こいつは、この女は美味いのだ。気を抜けば器から溢れ出す程の霊力を、持って生まれた哀れな弊害。強く惹かれるのは、それが作用しているからかもしれない。

「(……やめろ、)」


『…何をしている、目の前の獲物に手を伸ばせ』


その衝動に駆られそうになるのを、必死で押さえ込む。違う、そんなことをしたいわけじゃない。

血の味に浮かされてクラクラとたゆたう視界を持ち上げると、すぐ下に強く閉ざされた瞼の端から、滴を溢す彼女の顔があった。
舐っていた舌と舌が、怪しく短い銀糸を繋ぐ。

「……飛影…」
「…っ」

こんな心の臓が冷えるような感覚など、一体何百年ぶりだろうか。
ハッと我に返って起き上がり、気が付けば妖狐から南野秀一の姿に戻っていた。

「… 紅!」

力を込めてしまっていた手首を離して、そこに残る赤い痕に息が詰まる。その両手が力なく持ち上がって、彼女の目元が覆われてゆくのを眺めて。堪らない気持ちで華奢な背中に腕を回し抱き起こした。

そんな資格など、俺にはないのかもしれないけれど。

「すみませんでした…」

手触りの良い髪に指を差し込んで後頭部を支えて、別の腕で背中をさする。制服に押し付けた彼女の顔はもう見えないけれど、恐らくまだ泣かせたままであろうから。

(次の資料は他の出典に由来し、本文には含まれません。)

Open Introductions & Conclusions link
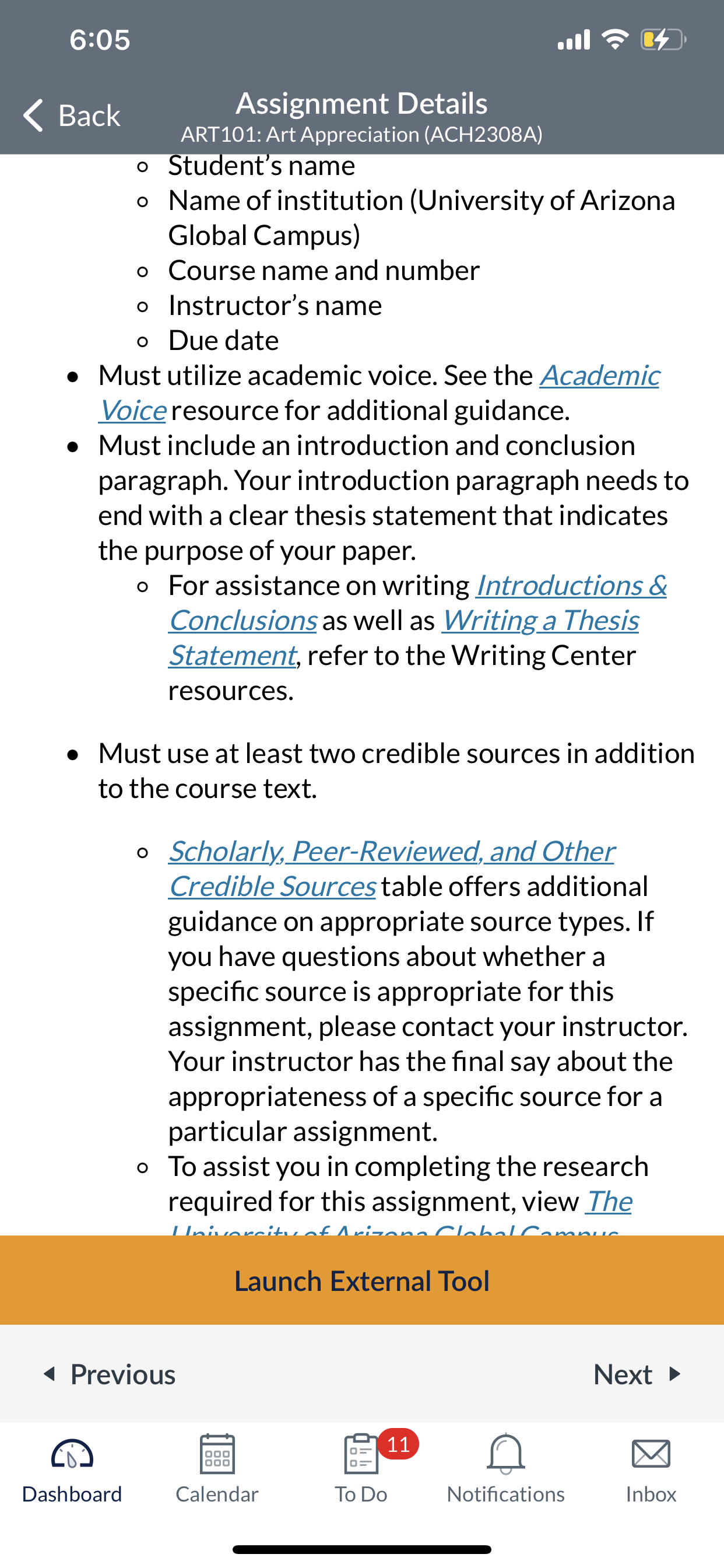 point(417,603)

いっそ手酷く罵って、引っ叩いてくれた方がマシだった。
しかし紅がしたのは、首を横に振ったことと、暫くしてから顔を上げて腫れた目元で「大丈夫」と言っただけで。

紅があの時呟いた、飛影を呼ぶ声が俺の芯を締め付ける。
それがどういう意味かくらいは、分かっているつもりだ。

「(…自覚した途端に玉砕確定とはな…)」

もうとっくに校内の本鈴は鳴っていたけれど。

紅が顔を上げるまで、俺がこの腕を離すことはなかった。